=== WORK REQUEST ===
Go through the records underneath and write each one out again exactly.
━━━━
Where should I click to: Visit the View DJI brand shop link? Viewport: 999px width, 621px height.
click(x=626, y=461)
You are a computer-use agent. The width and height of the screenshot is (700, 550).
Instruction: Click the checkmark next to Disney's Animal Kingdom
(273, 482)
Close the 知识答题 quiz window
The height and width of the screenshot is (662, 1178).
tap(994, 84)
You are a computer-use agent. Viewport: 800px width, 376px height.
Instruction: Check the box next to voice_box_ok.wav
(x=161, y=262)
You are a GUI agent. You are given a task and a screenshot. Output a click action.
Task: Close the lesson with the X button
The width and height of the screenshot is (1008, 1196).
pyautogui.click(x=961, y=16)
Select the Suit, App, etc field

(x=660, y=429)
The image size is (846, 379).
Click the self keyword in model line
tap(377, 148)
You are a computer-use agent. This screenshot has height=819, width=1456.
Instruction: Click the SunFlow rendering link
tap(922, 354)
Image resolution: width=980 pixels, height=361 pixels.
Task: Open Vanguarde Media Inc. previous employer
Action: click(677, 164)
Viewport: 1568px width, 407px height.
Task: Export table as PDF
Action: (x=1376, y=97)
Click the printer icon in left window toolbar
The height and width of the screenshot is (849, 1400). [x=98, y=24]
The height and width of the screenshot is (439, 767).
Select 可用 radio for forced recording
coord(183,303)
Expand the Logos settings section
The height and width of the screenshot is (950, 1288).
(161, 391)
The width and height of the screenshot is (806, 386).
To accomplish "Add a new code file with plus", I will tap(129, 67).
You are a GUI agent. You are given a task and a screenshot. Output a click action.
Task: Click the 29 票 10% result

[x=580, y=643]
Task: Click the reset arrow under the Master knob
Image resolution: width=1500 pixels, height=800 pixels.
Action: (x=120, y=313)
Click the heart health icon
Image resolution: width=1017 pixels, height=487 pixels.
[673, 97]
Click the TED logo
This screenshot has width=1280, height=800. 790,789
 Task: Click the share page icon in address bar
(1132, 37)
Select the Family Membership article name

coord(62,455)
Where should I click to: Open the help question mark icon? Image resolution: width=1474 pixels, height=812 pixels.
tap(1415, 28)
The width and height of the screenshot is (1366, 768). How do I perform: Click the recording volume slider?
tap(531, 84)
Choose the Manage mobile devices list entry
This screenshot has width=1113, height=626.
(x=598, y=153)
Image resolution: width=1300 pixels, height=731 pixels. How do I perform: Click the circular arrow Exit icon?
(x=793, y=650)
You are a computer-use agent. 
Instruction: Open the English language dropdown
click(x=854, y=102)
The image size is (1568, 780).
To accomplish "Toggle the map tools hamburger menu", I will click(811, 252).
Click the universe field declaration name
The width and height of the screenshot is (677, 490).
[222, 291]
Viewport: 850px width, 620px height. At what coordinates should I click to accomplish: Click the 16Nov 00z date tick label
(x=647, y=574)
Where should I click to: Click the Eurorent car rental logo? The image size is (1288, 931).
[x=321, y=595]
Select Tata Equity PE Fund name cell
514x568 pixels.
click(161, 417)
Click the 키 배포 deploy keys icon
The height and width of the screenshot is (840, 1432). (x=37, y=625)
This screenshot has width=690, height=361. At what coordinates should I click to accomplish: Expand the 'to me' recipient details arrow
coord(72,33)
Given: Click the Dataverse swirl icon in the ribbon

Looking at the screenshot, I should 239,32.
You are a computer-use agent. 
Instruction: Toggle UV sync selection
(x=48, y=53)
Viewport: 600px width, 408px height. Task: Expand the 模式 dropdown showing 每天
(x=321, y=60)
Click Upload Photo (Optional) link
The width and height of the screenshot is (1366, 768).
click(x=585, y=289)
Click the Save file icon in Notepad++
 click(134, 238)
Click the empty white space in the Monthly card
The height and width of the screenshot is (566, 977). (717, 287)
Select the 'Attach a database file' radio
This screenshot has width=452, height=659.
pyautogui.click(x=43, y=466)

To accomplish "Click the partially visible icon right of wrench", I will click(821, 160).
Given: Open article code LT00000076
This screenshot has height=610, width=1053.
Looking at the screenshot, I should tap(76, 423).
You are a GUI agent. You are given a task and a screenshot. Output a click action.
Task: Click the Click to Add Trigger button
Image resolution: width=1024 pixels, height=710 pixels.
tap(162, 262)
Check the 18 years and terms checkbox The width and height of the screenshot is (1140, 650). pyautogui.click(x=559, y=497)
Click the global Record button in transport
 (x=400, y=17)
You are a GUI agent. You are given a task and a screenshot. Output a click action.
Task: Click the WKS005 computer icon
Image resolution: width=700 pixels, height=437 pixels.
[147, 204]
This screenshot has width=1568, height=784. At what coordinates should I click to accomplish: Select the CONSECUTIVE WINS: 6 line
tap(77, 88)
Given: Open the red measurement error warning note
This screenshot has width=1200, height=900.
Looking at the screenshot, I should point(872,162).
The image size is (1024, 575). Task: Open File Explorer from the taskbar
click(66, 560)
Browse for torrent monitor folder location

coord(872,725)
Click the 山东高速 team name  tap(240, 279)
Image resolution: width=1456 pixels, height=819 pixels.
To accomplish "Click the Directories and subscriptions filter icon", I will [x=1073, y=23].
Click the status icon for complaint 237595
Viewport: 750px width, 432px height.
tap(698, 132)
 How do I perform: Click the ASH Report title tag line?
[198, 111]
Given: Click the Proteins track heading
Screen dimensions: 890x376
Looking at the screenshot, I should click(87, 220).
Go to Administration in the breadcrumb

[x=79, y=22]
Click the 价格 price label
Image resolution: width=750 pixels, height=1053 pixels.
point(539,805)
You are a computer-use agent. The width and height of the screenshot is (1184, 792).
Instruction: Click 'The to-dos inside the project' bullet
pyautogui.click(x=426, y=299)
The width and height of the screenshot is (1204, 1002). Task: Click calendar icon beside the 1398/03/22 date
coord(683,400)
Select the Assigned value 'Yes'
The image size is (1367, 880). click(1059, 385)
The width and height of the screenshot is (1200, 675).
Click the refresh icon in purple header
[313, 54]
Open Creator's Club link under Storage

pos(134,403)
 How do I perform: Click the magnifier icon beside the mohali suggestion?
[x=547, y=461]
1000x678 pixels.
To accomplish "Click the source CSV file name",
━━━━
=== OUTPUT OF THE EXERCISE ===
Where should I click to: Visit the View DJI brand shop link? Viewport: 999px width, 621px height.
click(x=626, y=461)
You are a computer-use agent. The width and height of the screenshot is (700, 550).
Instruction: Click the checkmark next to Disney's Animal Kingdom
(273, 482)
Close the 知识答题 quiz window
The height and width of the screenshot is (662, 1178).
tap(994, 84)
You are a computer-use agent. Viewport: 800px width, 376px height.
Instruction: Check the box next to voice_box_ok.wav
(x=161, y=262)
You are a GUI agent. You are given a task and a screenshot. Output a click action.
Task: Close the lesson with the X button
The width and height of the screenshot is (1008, 1196).
pyautogui.click(x=961, y=16)
Select the Suit, App, etc field

(x=660, y=429)
The image size is (846, 379).
Click the self keyword in model line
tap(377, 148)
You are a computer-use agent. This screenshot has height=819, width=1456.
Instruction: Click the SunFlow rendering link
tap(922, 354)
Image resolution: width=980 pixels, height=361 pixels.
Task: Open Vanguarde Media Inc. previous employer
Action: click(677, 164)
Viewport: 1568px width, 407px height.
Task: Export table as PDF
Action: (x=1376, y=97)
Click the printer icon in left window toolbar
The height and width of the screenshot is (849, 1400). [x=98, y=24]
The height and width of the screenshot is (439, 767).
Select 可用 radio for forced recording
coord(183,303)
Expand the Logos settings section
The height and width of the screenshot is (950, 1288).
(161, 391)
The width and height of the screenshot is (806, 386).
To accomplish "Add a new code file with plus", I will tap(129, 67).
You are a GUI agent. You are given a task and a screenshot. Output a click action.
Task: Click the 29 票 10% result

[x=580, y=643]
Task: Click the reset arrow under the Master knob
Image resolution: width=1500 pixels, height=800 pixels.
Action: (x=120, y=313)
Click the heart health icon
Image resolution: width=1017 pixels, height=487 pixels.
[673, 97]
Click the TED logo
This screenshot has width=1280, height=800. 790,789
 Task: Click the share page icon in address bar
(1132, 37)
Select the Family Membership article name

coord(62,455)
Where should I click to: Open the help question mark icon? Image resolution: width=1474 pixels, height=812 pixels.
tap(1415, 28)
The width and height of the screenshot is (1366, 768). How do I perform: Click the recording volume slider?
tap(531, 84)
Choose the Manage mobile devices list entry
This screenshot has width=1113, height=626.
(x=598, y=153)
Image resolution: width=1300 pixels, height=731 pixels. How do I perform: Click the circular arrow Exit icon?
(x=793, y=650)
You are a computer-use agent. 
Instruction: Open the English language dropdown
click(x=854, y=102)
The image size is (1568, 780).
To accomplish "Toggle the map tools hamburger menu", I will click(811, 252).
Click the universe field declaration name
The width and height of the screenshot is (677, 490).
[222, 291]
Viewport: 850px width, 620px height. At what coordinates should I click to accomplish: Click the 16Nov 00z date tick label
(x=647, y=574)
Where should I click to: Click the Eurorent car rental logo? The image size is (1288, 931).
[x=321, y=595]
Select Tata Equity PE Fund name cell
514x568 pixels.
click(161, 417)
Click the 키 배포 deploy keys icon
The height and width of the screenshot is (840, 1432). (x=37, y=625)
This screenshot has width=690, height=361. At what coordinates should I click to accomplish: Expand the 'to me' recipient details arrow
coord(72,33)
Given: Click the Dataverse swirl icon in the ribbon

Looking at the screenshot, I should 239,32.
You are a computer-use agent. 
Instruction: Toggle UV sync selection
(x=48, y=53)
Viewport: 600px width, 408px height. Task: Expand the 模式 dropdown showing 每天
(x=321, y=60)
Click Upload Photo (Optional) link
The width and height of the screenshot is (1366, 768).
click(x=585, y=289)
Click the Save file icon in Notepad++
 click(134, 238)
Click the empty white space in the Monthly card
The height and width of the screenshot is (566, 977). (717, 287)
Select the 'Attach a database file' radio
This screenshot has width=452, height=659.
pyautogui.click(x=43, y=466)

To accomplish "Click the partially visible icon right of wrench", I will click(821, 160).
Given: Open article code LT00000076
This screenshot has height=610, width=1053.
Looking at the screenshot, I should tap(76, 423).
You are a GUI agent. You are given a task and a screenshot. Output a click action.
Task: Click the Click to Add Trigger button
Image resolution: width=1024 pixels, height=710 pixels.
tap(162, 262)
Check the 18 years and terms checkbox The width and height of the screenshot is (1140, 650). pyautogui.click(x=559, y=497)
Click the global Record button in transport
 (x=400, y=17)
You are a GUI agent. You are given a task and a screenshot. Output a click action.
Task: Click the WKS005 computer icon
Image resolution: width=700 pixels, height=437 pixels.
[147, 204]
This screenshot has width=1568, height=784. At what coordinates should I click to accomplish: Select the CONSECUTIVE WINS: 6 line
tap(77, 88)
Given: Open the red measurement error warning note
This screenshot has width=1200, height=900.
Looking at the screenshot, I should point(872,162).
The image size is (1024, 575). Task: Open File Explorer from the taskbar
click(66, 560)
Browse for torrent monitor folder location

coord(872,725)
Click the 山东高速 team name  tap(240, 279)
Image resolution: width=1456 pixels, height=819 pixels.
To accomplish "Click the Directories and subscriptions filter icon", I will [x=1073, y=23].
Click the status icon for complaint 237595
Viewport: 750px width, 432px height.
tap(698, 132)
 How do I perform: Click the ASH Report title tag line?
[198, 111]
Given: Click the Proteins track heading
Screen dimensions: 890x376
Looking at the screenshot, I should click(87, 220).
Go to Administration in the breadcrumb

[x=79, y=22]
Click the 价格 price label
Image resolution: width=750 pixels, height=1053 pixels.
point(539,805)
You are a computer-use agent. The width and height of the screenshot is (1184, 792).
Instruction: Click 'The to-dos inside the project' bullet
pyautogui.click(x=426, y=299)
The width and height of the screenshot is (1204, 1002). Task: Click calendar icon beside the 1398/03/22 date
coord(683,400)
Select the Assigned value 'Yes'
The image size is (1367, 880). click(1059, 385)
The width and height of the screenshot is (1200, 675).
Click the refresh icon in purple header
[313, 54]
Open Creator's Club link under Storage

pos(134,403)
 How do I perform: Click the magnifier icon beside the mohali suggestion?
[x=547, y=461]
1000x678 pixels.
To accomplish "Click the source CSV file name",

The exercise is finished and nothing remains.